*** Data for this exercise ***
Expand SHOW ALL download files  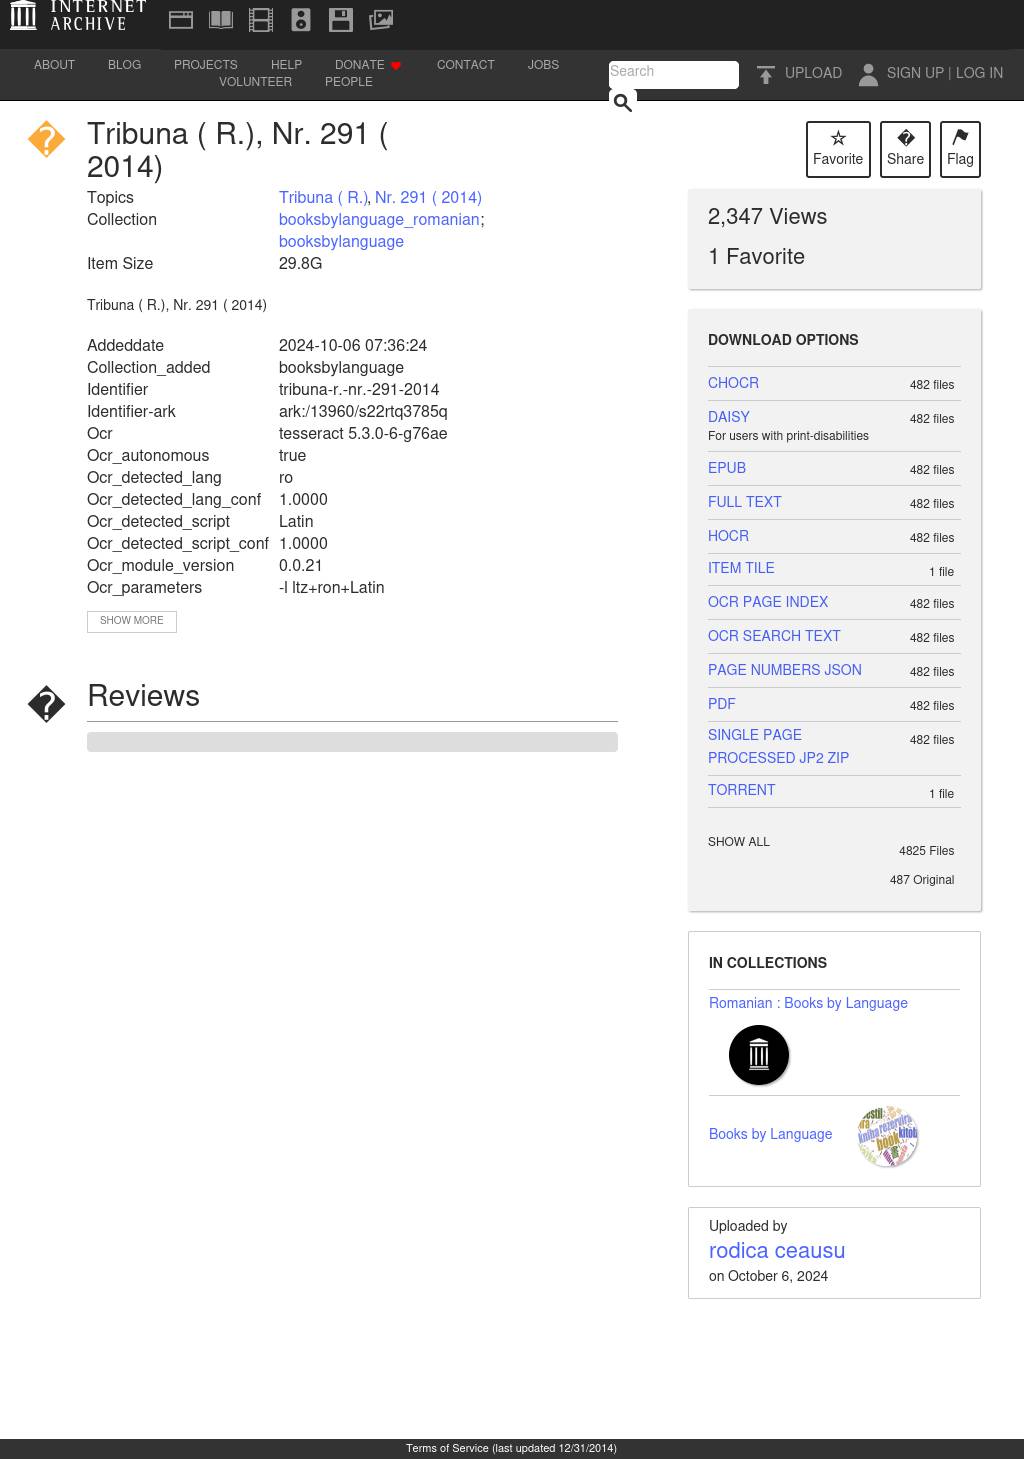point(739,842)
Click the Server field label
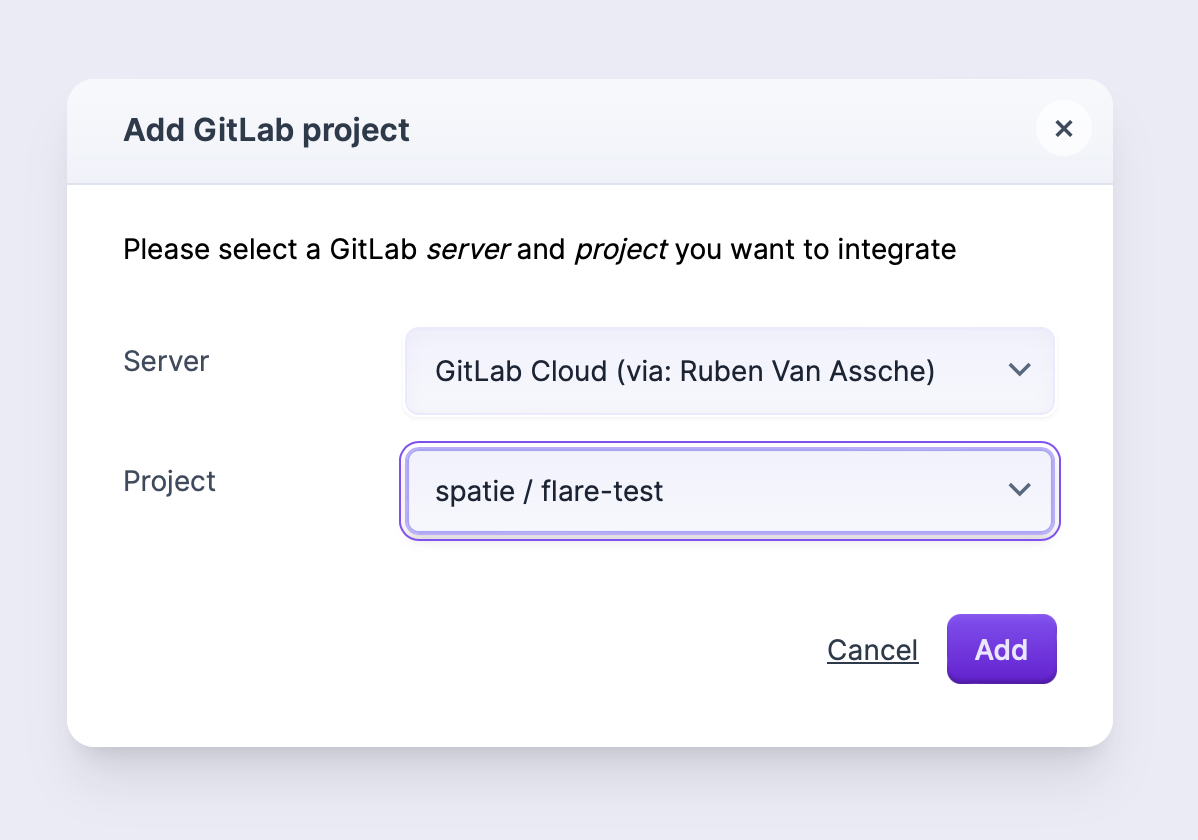 coord(166,361)
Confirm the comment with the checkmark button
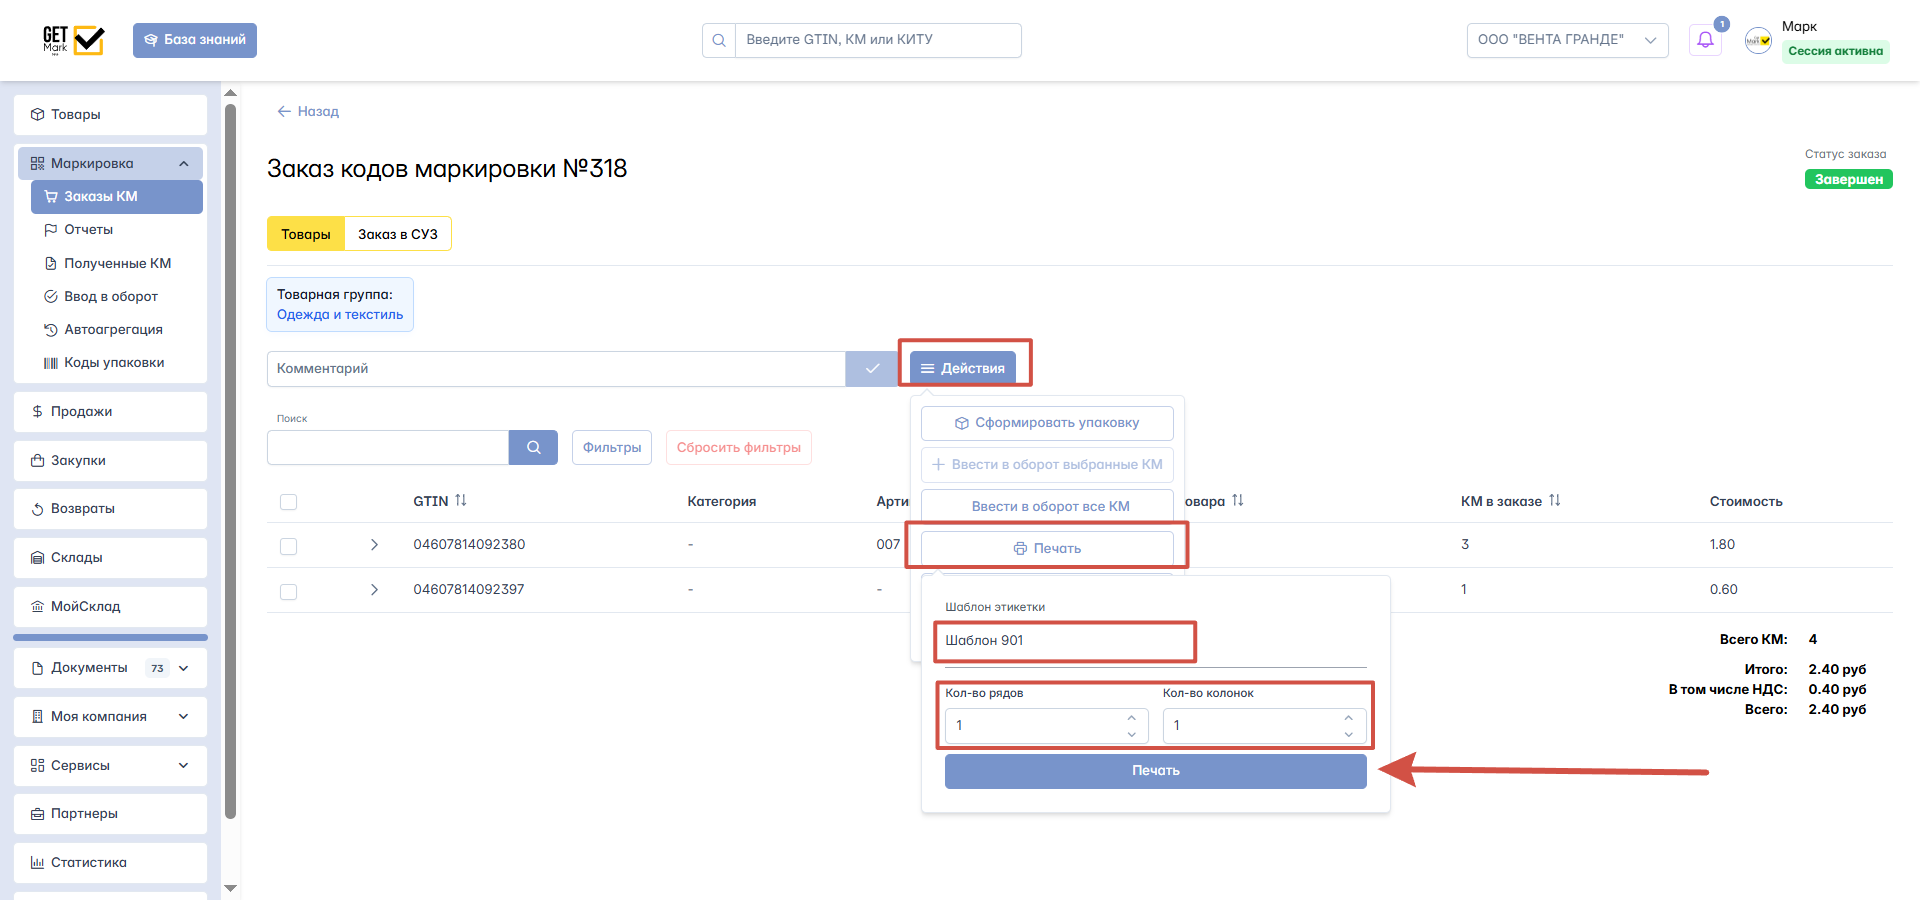Viewport: 1920px width, 900px height. tap(872, 369)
*** End of Data for this exercise ***
Task details -
Give again, word for word, only the lines from the line containing "Click the Server field label" through the last line above, both included; leave the pictures out.

Final answer -
Click the Server field label
 coord(166,361)
Confirm the comment with the checkmark button
Viewport: 1920px width, 900px height. tap(872, 369)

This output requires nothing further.